Data Center Thermal Management Improves

CFD, multiphysics, and digital twins play increasing role in addressing heat within and between server racks.

popularity

Thermal issues are plaguing semiconductor design at every level, from chips developed with single-digit nanometer processes to 100,000-square-foot data centers. The underlying cause is too many devices or services that require increasing amounts of power, and too few opportunities for the resulting heat to dissipate.

“Everybody wants to try to do more in a small volume of space,” said Steven Woo, fellow and distinguished inventor at Rambus. “Take a server, for example. They’re so much more capable today than they were 10 years ago. The issue is that power hasn’t scaled like it used to in the past, so now if you want to do lots more work in your server, you have to burn more power to do it. Twenty years ago, a server might dissipate a couple hundred watts. These days, for the latest ones NVIDIA just announced around Grace Blackwell, the whole rack is 120 Kw, and the individual servers are many kilowatts.”

And Blackwell is just the beginning of this trend. “With things like Blackwell, you’re going to see a series of what we call ‘super chips,'” said Shankar Krishnamoorthy, general manager of Synopsys‘ EDA Group. “These super chips are going to quickly get to 1 trillion transistors by 2030. Blackwell is 200 billion. Intel announced Clearwater Forest, which is 300 billion. You’ll see that number quickly get up to a trillion. The reason that’s possible is the ability to keep integrating multiple dies, either side-by-side or stacked, along with memory, AI accelerators, compute arrays, all together in a single package. That process of bringing so many dies together is going to create a whole bunch of electrical issues, power issues, thermal issues, stress issues, mechanical issues, and all these things depend on each other. If there’s a section of your package that’s giving off too much heat, the timing properties of that section will be impacted. If there is stress or warpage in another part of your package, that directly impacts the extraction or the signal integrity.”

All of this will have a big impact on data center design, which has come a long way from the days when a few desks were pulled out of an office space and replaced by some servers. “Like chip design itself, data centers now must rely on sophisticated computer-aided multi-physics and digital twins for thermally optimal layouts that stay within ASHRAE (American Society of Heating, Refrigerating and Air-Conditioning Engineers) guidelines and don’t risk overheating components, such as DRAMs, which can fail under too much heat,” said Mark Fenton, senior product engineering manager at Cadence.

In order to keep thermal conditions under control, operators traditionally over-provision the cooling by putting excess cold air into the data center. “A decade ago, people cared about risk more than anything else, with energy being a side issue,” said Fenton. “You didn’t want any compute to go down. Operators would say, ‘Let’s just make it freezing cold and it will be fine.’ All they cared about was making sure everything stayed online.”

That approach has been obsolesced by the skyrocketing cost of energy, which has created both financial and legislative pressure to abandon over-provisioning. “Previously, the data center industry had been pretty much unregulated,” said Fenton. “There were a few metrics like PUE, but no one had to report on energy usage, or water and carbon emissions.
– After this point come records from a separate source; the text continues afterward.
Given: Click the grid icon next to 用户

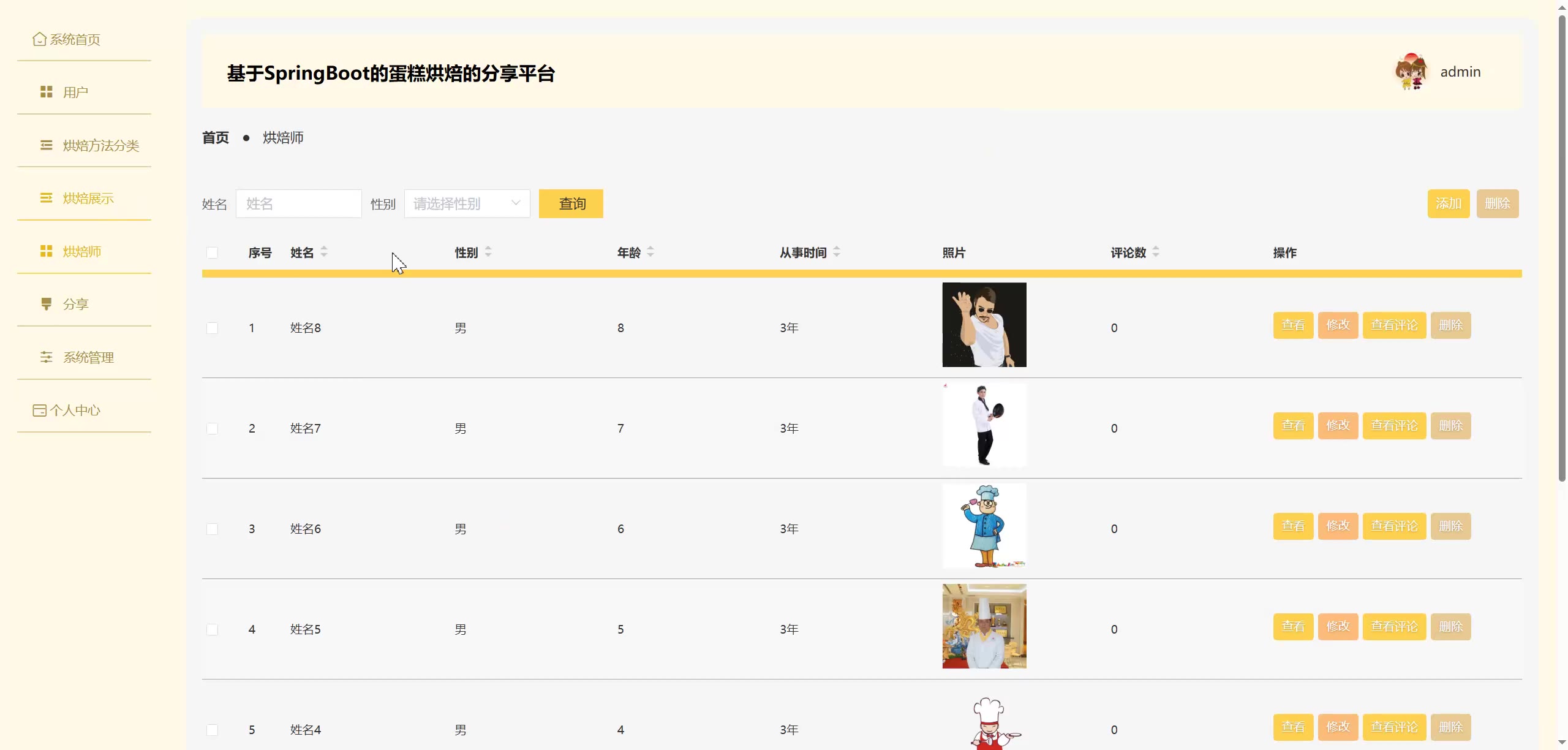Looking at the screenshot, I should (47, 92).
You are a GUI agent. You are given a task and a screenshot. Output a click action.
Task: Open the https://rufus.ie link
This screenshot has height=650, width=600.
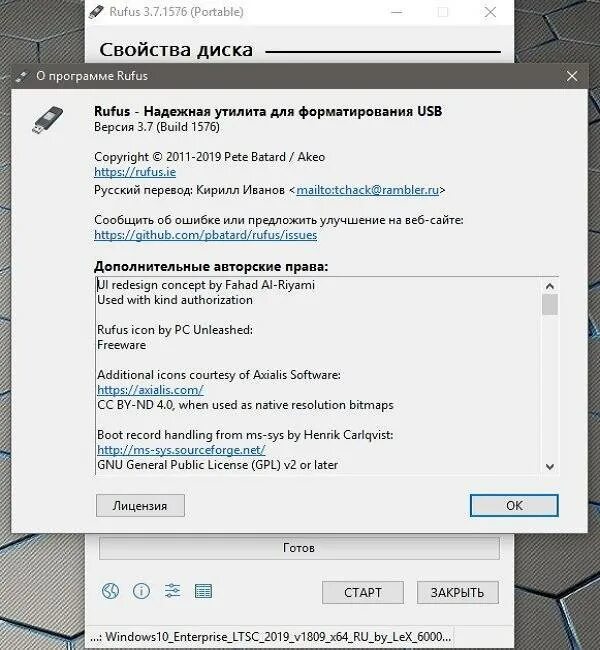pos(135,172)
That’s now starting to happen, with things like the European energy directive coming out of the E.U., as well as upcoming U.S. legislation, particularly in California, which is leading the way with trying to cap the energy used by the data center industry.”

The rapid advancement of AI also is disrupting the industry, pushing the limits of current processing technologies and having a significant impact on power consumption. In fact, data centers are now the fastest-growing industry in terms of CO2 footprint impact. To address this challenge, simulation — particularly computational fluid dynamics (CFD) — is becoming an indispensable tool to optimize cooling power consumption. In fact, cooling currently accounts for 40% of total power consumption, according to Antonio Caruso, electronics portfolio manager for Simcenter at Siemens.

“By using CFD early in the design process, engineers can avoid over-engineering and design more efficient cooling systems, such as liquid cooling, which are required to support the increased compute performances,” said Caruso. “The integration of 1D and 3D simulation, enabled by technologies like reduced-order modeling, can significantly speed up the verification and validation (V&V) chain. By leveraging these simulation tools and techniques, engineers can design and optimize data center systems that meet the demands of a rapidly changing industry while minimizing environmental impact.”


Fig. 1: HVAC current flow in the data center. Source: Siemens 

Multiphysics’ role in data center cooling
To preemptively understand where heat is likely to arise, and reduce the need for expensive cooling solutions, data center designers now use multiphysics modeling to understand thermal airflows. This approach to thermal dynamics in the data center is much the same, but also crucially different, from the multiphysics used in chip design, explained Marc Swinnen, director of product marketing at Ansys.


Fig. 2: Thermal mapping of heat and mechanical stress in 2.5D and 3D-ICs. Source: Ansys

 “One of the underappreciated aspects of multi-physics is the multi-scale of it,” said Swinnen. “It isn’t just the same thing, but bigger. There are emergent effects. The whole approach involves system tools. The questions you ask the data, the answers you want, all those change as you go up through the scale levels. It’s like six orders of magnitude difference between the board and chip level. Now you want to scale that up to an entire building and simulate the entire thing with huge air conditioners. In principle, it’s the same physics, but it isn’t really when you scale it up to that level.”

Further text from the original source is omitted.